▸ **Data for review**
::::::
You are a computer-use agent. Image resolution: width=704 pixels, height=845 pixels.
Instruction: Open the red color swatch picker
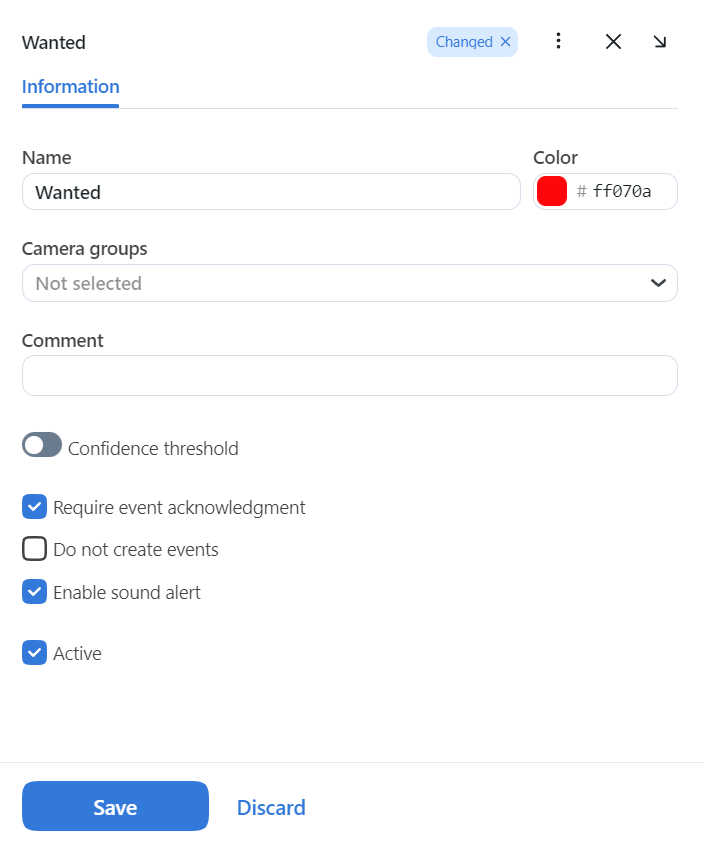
::::::
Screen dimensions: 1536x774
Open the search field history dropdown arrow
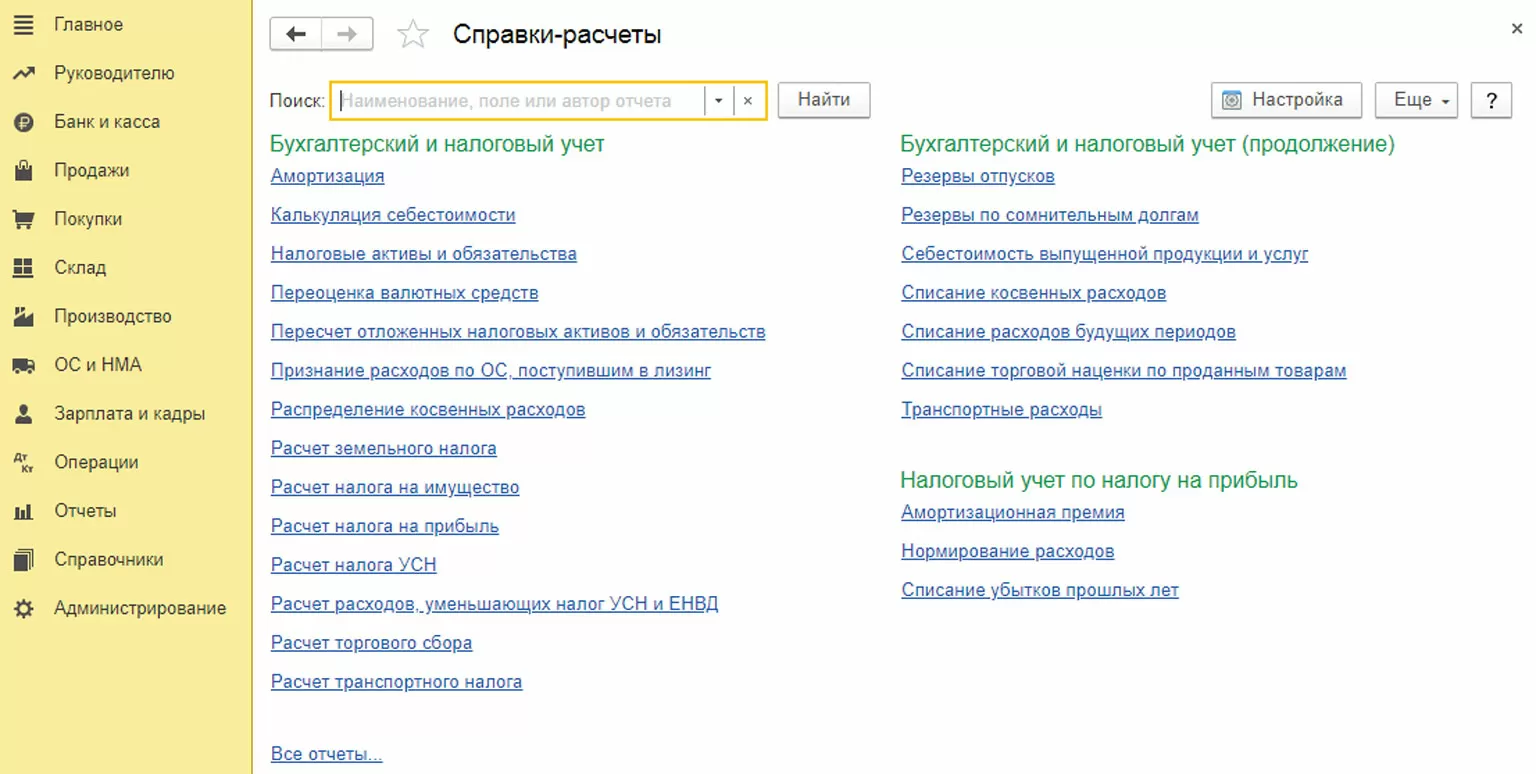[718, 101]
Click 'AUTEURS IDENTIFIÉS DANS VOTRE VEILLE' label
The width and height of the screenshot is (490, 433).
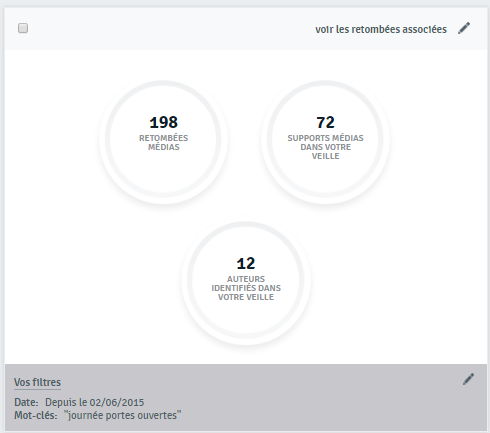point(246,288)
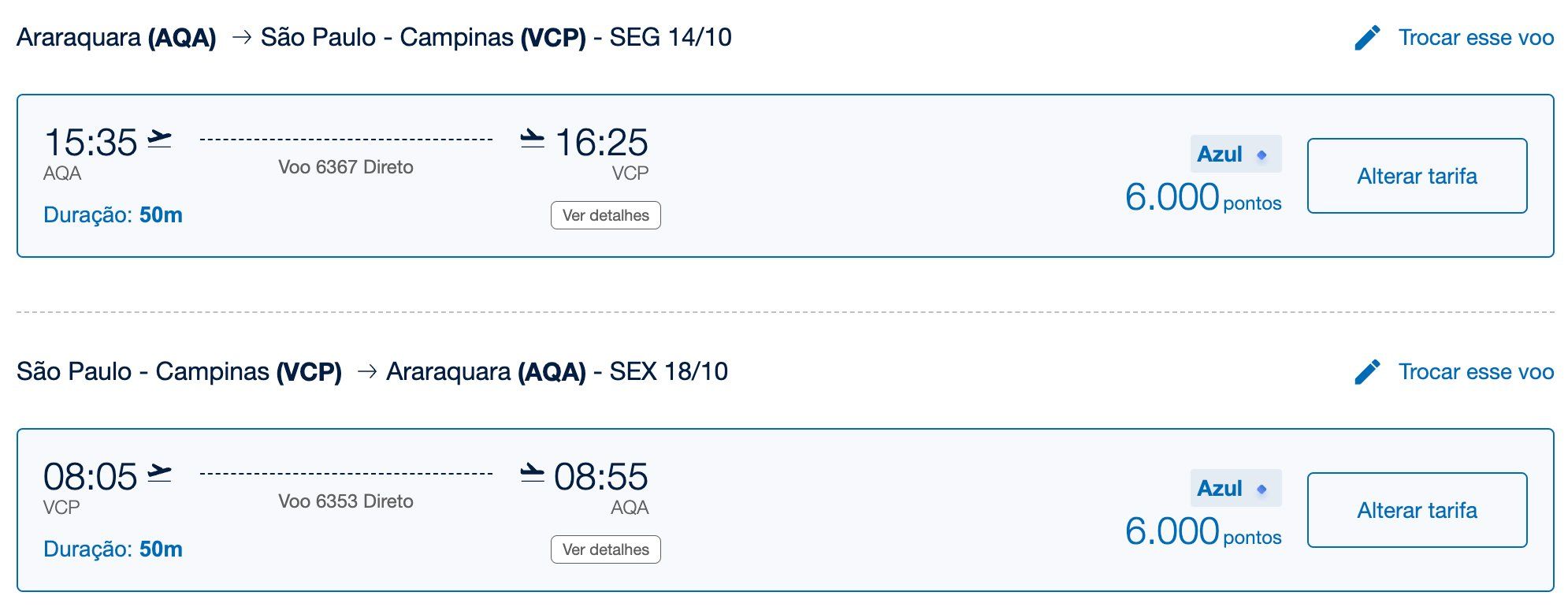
::::::
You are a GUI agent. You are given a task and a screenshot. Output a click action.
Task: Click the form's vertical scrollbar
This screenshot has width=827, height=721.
::::::
Begin with the line above that has "You are a computer-use" and continue through the line that has "Instruction: Open the red color swatch picker", setting each one down exactly. Stop there.

▸ **Final answer**
You are a computer-use agent. Image resolution: width=704 pixels, height=845 pixels.
Instruction: Open the red color swatch picker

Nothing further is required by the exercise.